Copy the data that follows exactly, and include none of its images.

Entries taken from a collection>
:::
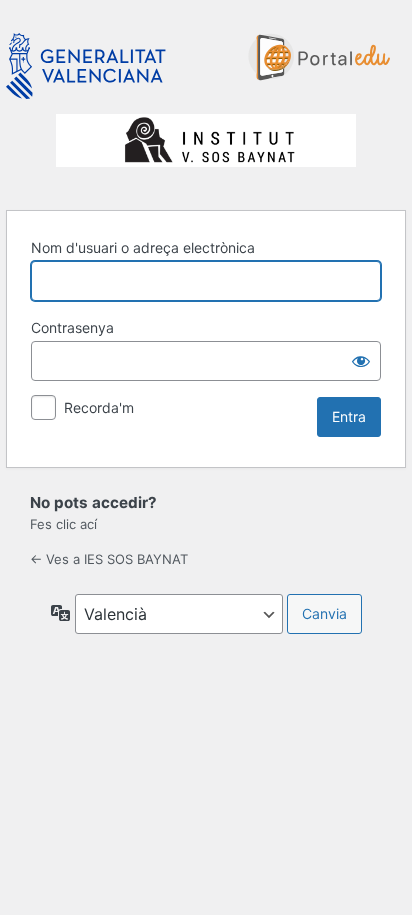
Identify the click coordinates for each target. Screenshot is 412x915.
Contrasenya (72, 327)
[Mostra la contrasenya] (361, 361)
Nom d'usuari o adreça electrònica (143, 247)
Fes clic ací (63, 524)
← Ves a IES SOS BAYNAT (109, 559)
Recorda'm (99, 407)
:::
RESPONSE TO THIS EXERCISE>
Identify the click coordinates for each target. Screenshot is 412x915.
Contrasenya (72, 327)
[Mostra la contrasenya] (361, 361)
Nom d'usuari o adreça electrònica (143, 247)
Fes clic ací (63, 524)
← Ves a IES SOS BAYNAT (109, 559)
Recorda'm (99, 407)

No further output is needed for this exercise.